When Republicans pushed through the Accountability Act earlier this year, they kept educators, school board members, local school superintendents and even the state superintendent of education in the dark. Republicans hailed this legislation as “historic” but they did not feel the need to ask a single educator to weigh in on it or advise them when they were writing the bill!
But it’s not just that the Republicans in Montgomery ignore educators when writing legislation that dramatically affects our schools (which is kind of like writing a bill that affects the health care industry but refusing to talk to any doctors or nurses before you pass it).
The Republicans have actively worked to undermine educators by cutting funding and eliminating thousands of teachers from our schools, cutting educators’ pay and benefits in the middle of the biggest recession our country has faced since the 1930s, and eliminating the DROP program that helped keep experienced educators in the classroom.
The most blatant slap in the face to educators has been the issue of educators’ pay and benefits. One of the first bills the Republican Supermajority passed when they came to Montgomery in 2011 was to cut 2.5 percent from educators’ pay.
For three years, I and other Democrats called on the legislature to pass a cost-of-living pay increase for educators because educators had not received a pay increase since 2007 and had been hit just as hard as the rest of us by the recession.
But the Republican Supermajority disagreed. In Etowah County, Sen. Phil Williams proposed giving educators a pay raise only if they had nine years or less of experience in the classroom.
In Jackson County, Sen. Shadrack McGill made headlines when he claimed that pay raises for educators were unbiblical, but pay raises for legislators like himself were needed to attract good people to the state legislature.
This year, the Republicans promised a pay raise but they almost fumbled the ball again.

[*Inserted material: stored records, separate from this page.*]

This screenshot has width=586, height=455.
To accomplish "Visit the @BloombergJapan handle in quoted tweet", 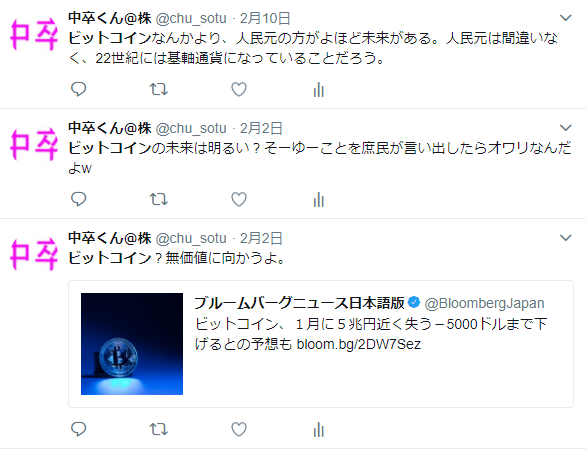I will point(484,303).
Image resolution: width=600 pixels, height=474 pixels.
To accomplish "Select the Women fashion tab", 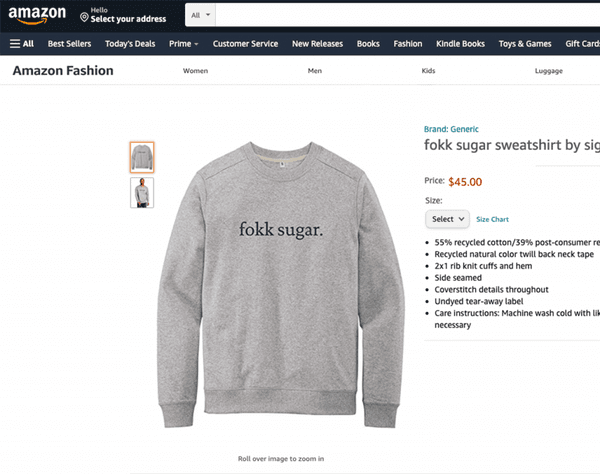I will coord(195,71).
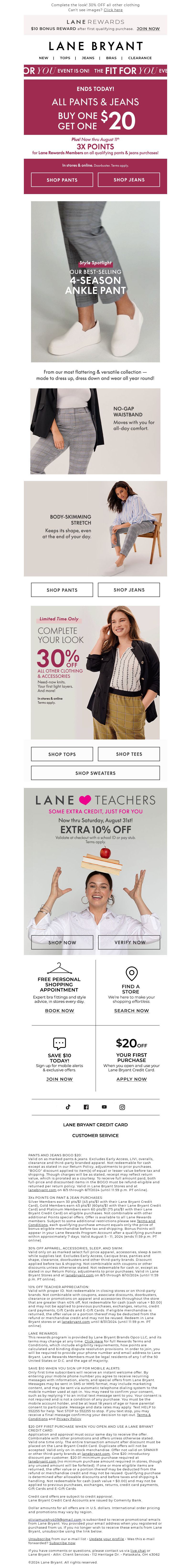Select BRAS in the top navigation
The image size is (191, 1568).
click(x=111, y=58)
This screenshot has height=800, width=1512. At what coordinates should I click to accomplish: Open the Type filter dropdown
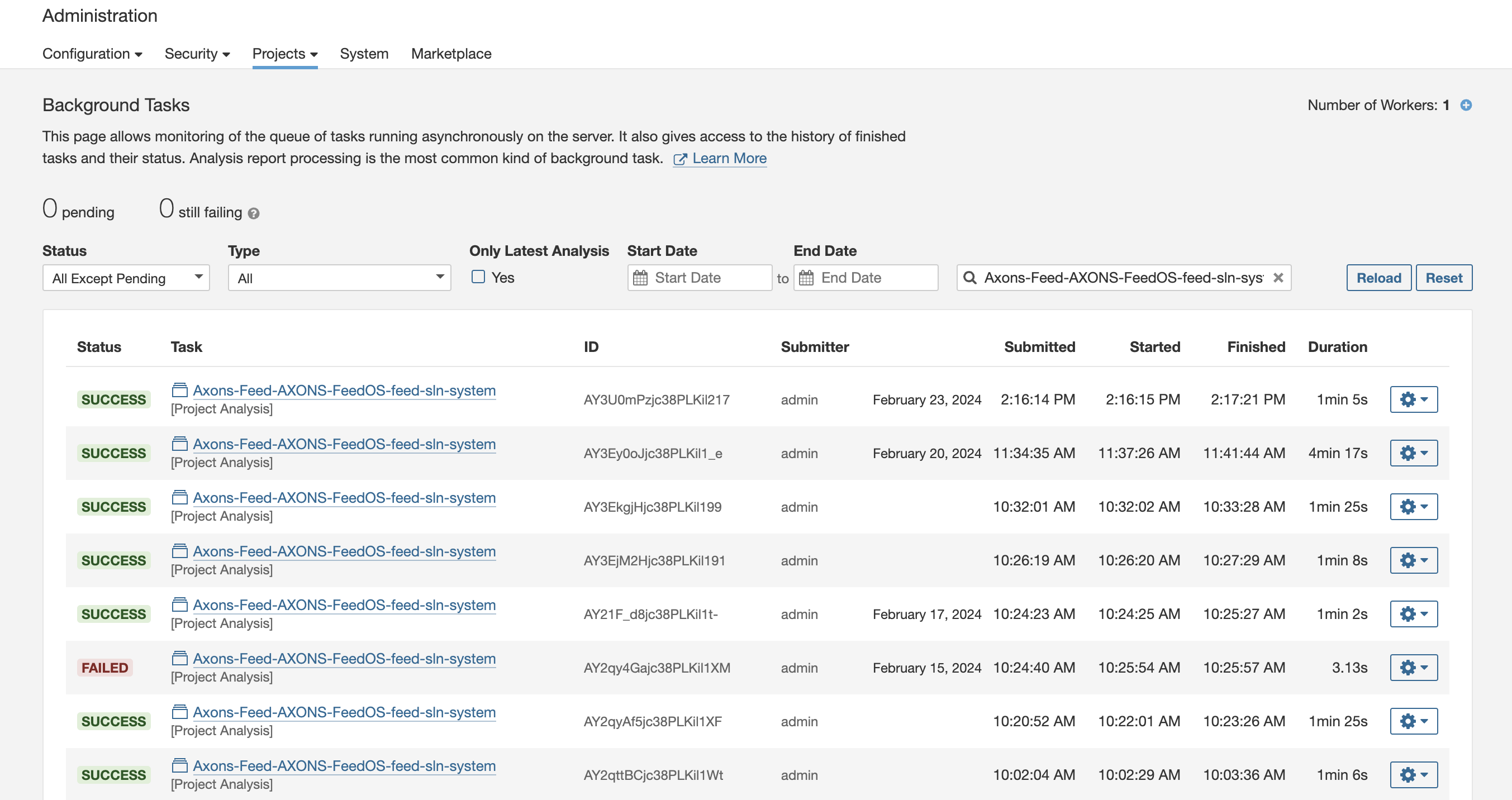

The House passed a two percent pay increase for educators – not even enough to fully replace the 2.5 percent that was taken! As Dr. Gregory Graves of AEA recently said, “If someone steals $500 from you and then returns $400, they haven’t given you anything, they’ve still stolen $100 from you.”
Adding insult to injury, this pay increase (which is really only a partial pay reinstatement) was not given equally to all educators. Retired teachers and support personnel will get nothing. Just as bad, state and public employees are also being left out in the cold.
When Democrats controlled the legislature, state employees, educators and retirees all received an equal pay increase. But under the Republican Supermajority in Montgomery, only some educators get a partial pay reinstatement to replace the 2.5 percent that was taken from them.
Even more amazing was what happened when the budget got to the state senate. Senate Republicans, with Sen. Phil Williams leading the charge, cut the raise from two percent to one percent. Thankfully, senate Republicans eventually backed down. But the way the Republican Supermajority in Montgomery handled the pay increase shows you how little they value our educators, and how little regard they have for public education in general.
Republicans have successfully worked to reduce educators’ influence over their own retirement system board of directors, and even tried to replace educators on the board with political appointees (thankfully, that legislation failed).
Our state government should be investing in our children and their education. We should be supporting educators, and giving them the tools they need to teach our children. But instead, Republicans are taking revenge on educators because educators had the audacity to vote for Democrats or Robert Bentley instead Bradley Byrne and the Republican establishment candidates for state legislative races.
Representative Craig Ford is a Democrat from Gadsden. He has served in the Alabama House of Representatives since 2000. In 2010, Representative Ford was elected House Minority Leader by the House Democratic Caucus. He was re-elected Minority Leader in 2012.